Q&A: Rodolphe Belmer


The economy is in shambles across the globe, France's main terrestrial networks are suffering as advertising revenue continues to plummet and a recent ad ban on public TV group France Televisions has sent shockwaves through the nation's TV sector. Yet Canal Plus CEO Rodolphe Belmer is smiling. And why not? The pay TV service has emerged relatively unscathed from the global economic crisis, with audience shares on the rise, a 4.4% jump in annual revenue in 2008 and the group's 10.6 million subscribers remaining loyal despite the unstable climate. Since Belmer came on board in 2001 -- initially as director of strategy and development -- the network has become a pay TV powerhouse in Gaul and now is turning its sights overseas. The Hollywood Reporter's France correspondent Rebecca Leffler sat down with Belmer recently to talk about the threat of the economic crisis, the group's plans for the future and why even French President Nicolas Sarkozy is a subscriber.

The Hollywood Reporter: Despite the financial climate that has seen your competitors suffer, Canal Plus' audience share and income continue to rise. Are you immune to the effects of the financial crisis?

Rodolphe Belmer: Business is very good at the moment at Canal Plus, but I can't exactly say that we're totally immune to what's happening in the rest of the world. We are slightly, but still impacted by the economic crisis, even if the magnitude of the impact is far less than on other media businesses. It's been more difficult for us to recruit new subscribers this year. It's hard to convince people to commit to a one-year subscription for an entertainment product at a time when they don't really know what the future will bring. However, we are very happy with the strong loyalty of our subscriber base.

THR: What are you doing to keep these subscribers happy?

Belmer: We try to offer them quality programming, like we always have. Our strategy during this crisis has not changed. We have what we call a diversified editorial line. Our economic situation is stable, allowing us to invest in cinema, in sports and now more and more in original programming. This drives subscriber satisfaction, which drives loyalty in the end. Meanwhile, the immediate impact of the economic crisis on our competitors is that they're now obliged to invest in cost-reduced programs. The difference in the investment in programming between Canal Plus and the free TV networks is increasingly more and more important for us.

THR: How much are you investing in programming?
Belmer: We'll invest €1.2 billion this year, about the same as last year.

What kind of shows work best on Canal Plus in general?

Belmer: The strongest program is soccer, with more than a 25% market share in primetime on average, but we don't evaluate the strength of our programs on ratings alone. What we want is for each target group to spend at least one night with us every week -- that's the objective. It's about diversity of programming to appeal to a diversity of targets -- which is very specific to Canal Plus. We target sports fans and viewers seeking simpler programs, but also a more sophisticated, educated group representing 15% of the French population who we call the "CSP+."

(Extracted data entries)
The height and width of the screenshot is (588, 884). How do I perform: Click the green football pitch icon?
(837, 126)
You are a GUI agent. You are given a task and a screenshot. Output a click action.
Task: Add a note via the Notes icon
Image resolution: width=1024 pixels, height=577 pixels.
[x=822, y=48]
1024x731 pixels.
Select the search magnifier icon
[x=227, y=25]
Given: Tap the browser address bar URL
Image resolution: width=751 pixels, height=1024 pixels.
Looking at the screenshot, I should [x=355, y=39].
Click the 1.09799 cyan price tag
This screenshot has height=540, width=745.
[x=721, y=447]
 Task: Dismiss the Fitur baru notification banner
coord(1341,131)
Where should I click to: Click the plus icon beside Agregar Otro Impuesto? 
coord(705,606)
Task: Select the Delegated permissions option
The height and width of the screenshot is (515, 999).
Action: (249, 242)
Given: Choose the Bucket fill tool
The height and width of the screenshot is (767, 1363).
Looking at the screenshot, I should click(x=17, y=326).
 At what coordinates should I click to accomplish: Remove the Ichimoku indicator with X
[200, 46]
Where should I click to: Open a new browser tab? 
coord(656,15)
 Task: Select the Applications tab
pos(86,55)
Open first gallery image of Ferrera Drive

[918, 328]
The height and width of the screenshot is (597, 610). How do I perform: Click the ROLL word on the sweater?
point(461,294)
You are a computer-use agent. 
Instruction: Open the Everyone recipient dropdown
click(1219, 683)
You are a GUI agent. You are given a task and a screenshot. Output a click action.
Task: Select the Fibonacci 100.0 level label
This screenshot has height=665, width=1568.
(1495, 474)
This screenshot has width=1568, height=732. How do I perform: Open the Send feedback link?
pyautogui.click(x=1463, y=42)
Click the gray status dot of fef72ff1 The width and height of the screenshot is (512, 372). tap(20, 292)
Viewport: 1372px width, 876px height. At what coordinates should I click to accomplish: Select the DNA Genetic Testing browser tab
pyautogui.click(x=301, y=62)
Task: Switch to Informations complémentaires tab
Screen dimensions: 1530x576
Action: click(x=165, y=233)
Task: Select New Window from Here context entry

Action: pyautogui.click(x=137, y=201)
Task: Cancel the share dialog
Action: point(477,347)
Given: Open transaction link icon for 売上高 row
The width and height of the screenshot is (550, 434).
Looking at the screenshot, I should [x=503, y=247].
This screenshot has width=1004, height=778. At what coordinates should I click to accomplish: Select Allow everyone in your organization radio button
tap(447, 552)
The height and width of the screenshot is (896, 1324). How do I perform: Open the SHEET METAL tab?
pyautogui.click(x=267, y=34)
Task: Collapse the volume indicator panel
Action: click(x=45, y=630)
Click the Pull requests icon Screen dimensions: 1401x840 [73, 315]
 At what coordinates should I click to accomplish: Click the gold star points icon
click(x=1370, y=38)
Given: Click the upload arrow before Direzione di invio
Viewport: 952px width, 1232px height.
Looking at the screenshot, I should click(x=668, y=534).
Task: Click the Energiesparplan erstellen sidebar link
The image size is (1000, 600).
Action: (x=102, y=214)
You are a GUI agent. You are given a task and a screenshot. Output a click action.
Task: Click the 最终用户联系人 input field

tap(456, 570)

[Work instructions]:
a – According to the Canal Plus interview, why has it been harder for Canal Plus to recruit new subscribers this year? Answer in one to three sentences.
b – In the Canal Plus interview, condense the paragraph that begins "Belmer: We try to offer them quality programming" into a short list that keeps its main facts.
c – Rewrite the passage of the Canal Plus interview that begins at the words "THR: What are" and stops after "investing in programming?", replacing "competitors" with "rivals".
This material comes from a source other than the Canal Plus interview.

[The results]:
a – People are reluctant to commit to a one-year subscription for an entertainment product when they don't know what the future will bring. This uncertainty comes from the economic crisis, which affects Canal Plus slightly even though the impact is far smaller than on other media businesses.

b –
- Canal Plus keeps subscribers by offering quality programming, and its strategy has not changed during the crisis.
- It follows a diversified editorial line.
- Its stable economic situation lets it invest in cinema, sports and, increasingly, original programming.
- This investment drives subscriber satisfaction, which in turn drives loyalty.
- Because of the crisis, competitors must now invest in cost-reduced programs.
- The gap in programming investment between Canal Plus and the free TV networks is becoming more and more important for Canal Plus.

c –
THR: What are you doing to keep these subscribers happy?

Belmer: We try to offer them quality programming, like we always have. Our strategy during this crisis has not changed. We have what we call a diversified editorial line. Our economic situation is stable, allowing us to invest in cinema, in sports and now more and more in original programming. This drives subscriber satisfaction, which drives loyalty in the end. Meanwhile, the immediate impact of the economic crisis on our rivals is that they're now obliged to invest in cost-reduced programs. The difference in the investment in programming between Canal Plus and the free TV networks is increasingly more and more important for us.

THR: How much are you investing in programming?